I’m not ashamed to say that the thought of my mother and the lifelong blessing she was to me immediately brought me to tears. Nearly a year after her death, I’m still in a winter of grief for her. And I wished, like Digory in CS Lewis’s The Magician’s Nephew, that she could be here, healthy and strong again, to be with me and my Dad, enjoying this amazing moment of arrival.
The church in its current incarnation is a whitewashed Lutheran hall. It has deep red tracery on the ceiling which falls into the pillars slightly randomly, as the pillars have somehow lost their capitals. The effect of that is a bit awkward and distracting. The choir is bent at a distinct angle to the nave for no reason I can imagine, but that feels loveably eccentric.

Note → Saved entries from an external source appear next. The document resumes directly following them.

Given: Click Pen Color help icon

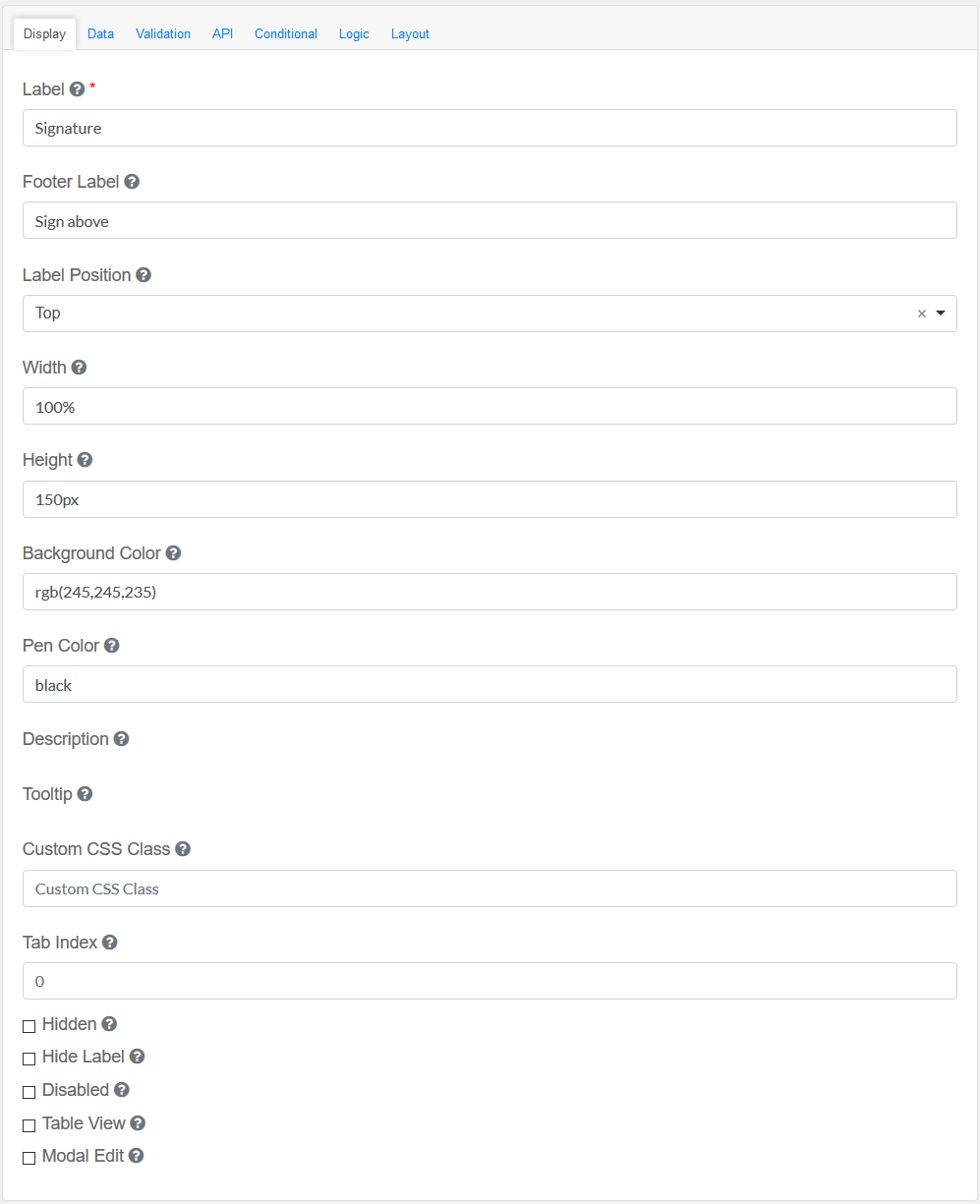Looking at the screenshot, I should click(112, 646).
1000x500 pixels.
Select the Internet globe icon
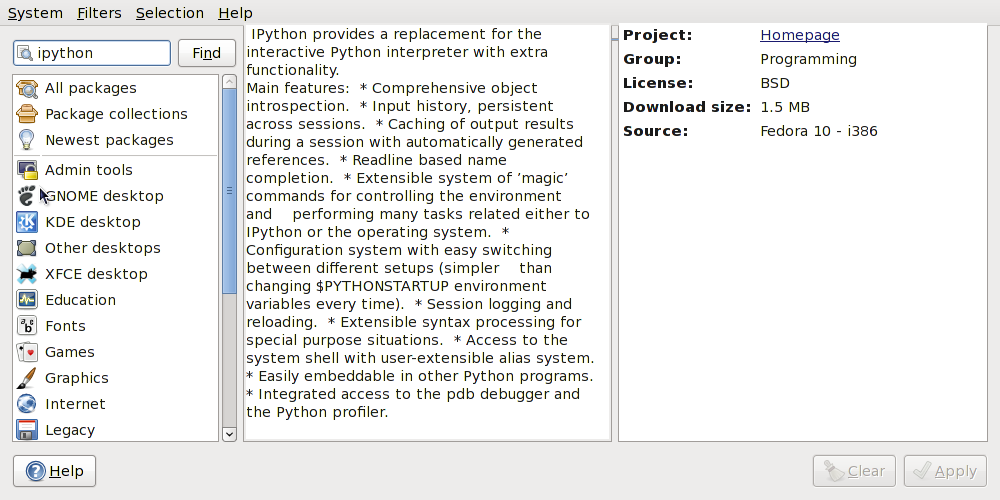tap(27, 404)
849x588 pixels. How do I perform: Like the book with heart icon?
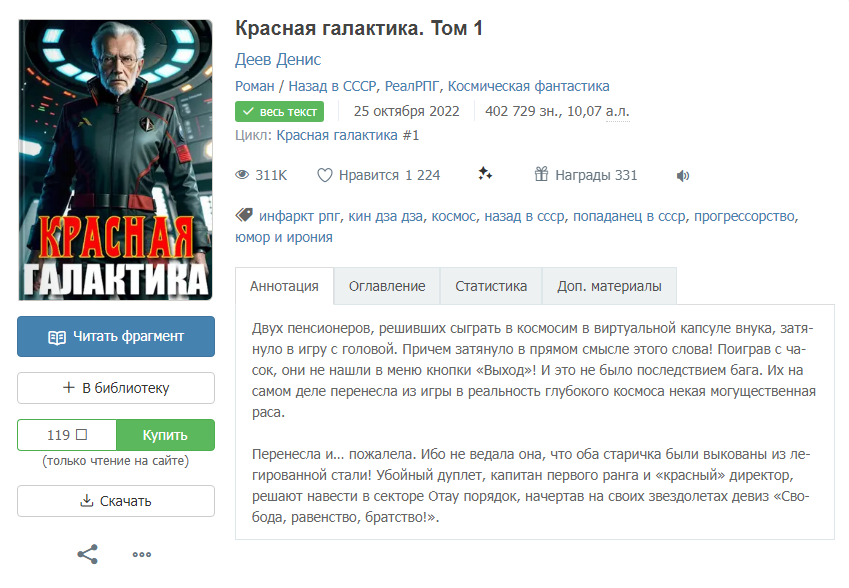(324, 175)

The overall effect is of expansive, light-filled space, and when the organ ceases, the reverb is just right. The old building (just over 500 years) has an acoustic Bach must have enjoyed working with.
Standing with the other pilgrims on the edge of the choir, which was roped off, the large slab covering the grave of Johann Sebastian Bach was just a few feet away, alone in the centre of the paving, with flowers all around the edges. Bach’s unmarked grave was rediscovered in 1898 and his remains were moved here in 1950, 200 years after his death.

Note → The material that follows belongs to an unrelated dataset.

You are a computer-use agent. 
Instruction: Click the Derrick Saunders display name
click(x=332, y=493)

We had planned to cover various places in Leipzig today, but we basically spent the whole day in and around the Thomaskirche: in the shops, for example, where the Bach tat included chocolate coins, German wine and a USB memory stick, all printed with the bewigged head of JSB; and in the museum opposite the church, poring over the original, autograph parts for a Cantata played here in 1723.

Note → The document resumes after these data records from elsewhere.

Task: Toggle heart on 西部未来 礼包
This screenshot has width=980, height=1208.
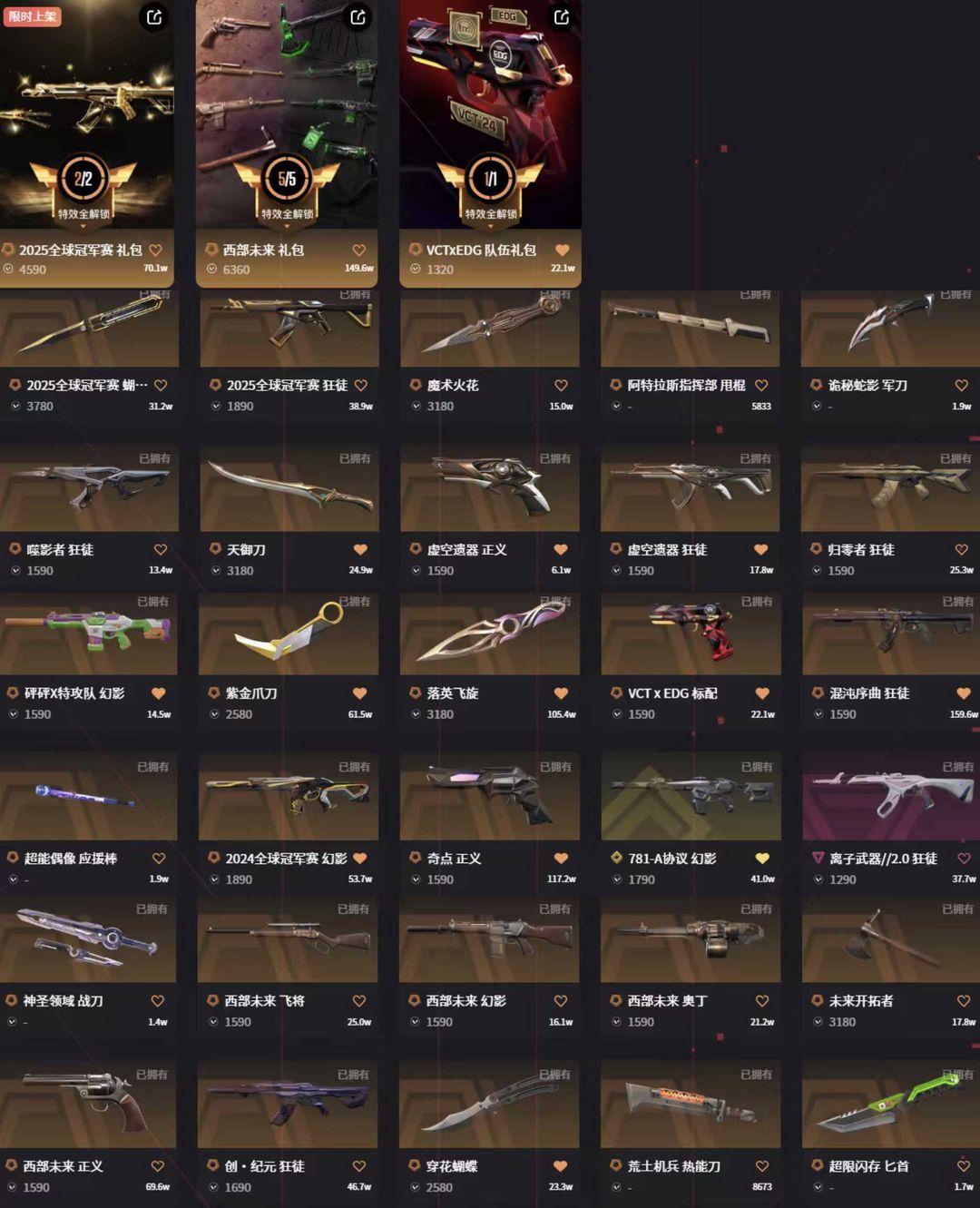Action: coord(358,250)
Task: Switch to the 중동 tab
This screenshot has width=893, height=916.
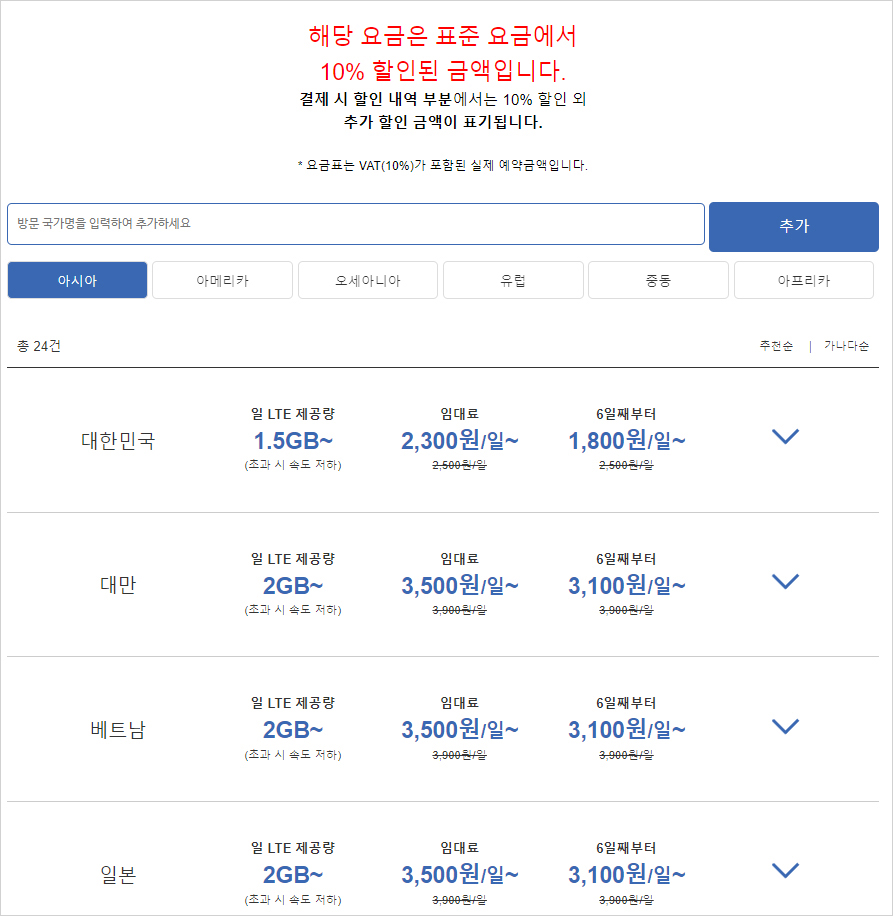Action: pyautogui.click(x=658, y=280)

Sitting in a cafe across the street at 2.15pm, drinking delicious, hot vegetable soup and waiting for the start of a motet in the church at 3 o’clock, I noticed large numbers of people arriving at the church door and kicking the snow off their feet, 45 minutes ahead of time.
The church stages motets every Friday and Saturday, and when we’d finished our soup and sat inside, the church was pleasantly full. I had thought we’d probably be there with a few diehards, since February is hardly the height of the tourist season.
The programme began with Bach’s Prelude and Fugue in C major (BWV 545). Its long pedal notes, sustained while the higher notes spiral around them, took me back to when I was a kid and I’d go forward at the end of a service while my Dad was playing the post-service music, and I’d watch him in a kind of awe.
He’d be sitting back a little on the organ bench, absolutely focused on the sheet music, his feet walking and then running on the pedals, his fingers glancing off the keys, his breathing sharp with the effort of it all, and the music lifting, rising, flying, soaring. It was the physical energy on the bench and the spiritual effect in the heart. And it was utterly magical, with my father as the magician.
In the Thomaskirche, I couldn’t help inclining towards him and noticing how he responded in this fulfilling moment of hearing Bach’s music, which he had made his own music, being played in Bach’s church.
Does it make any difference listening to the music of JS Bach in the church where he is buried? Do you understand his music any better if you walk his path to work? Is it odd to find it consoling that his bones must vibrate when the colossal, 32ft Großer Untersatz pipe sounds in the Thomaskirche? Why go on pilgrimage in search of Bach when you already have the music anyway?
I can only say, sitting in this church and hearing this music that is in my own bones, that I’m glad my father asked me to make this journey with him, first when I was a child, and then today.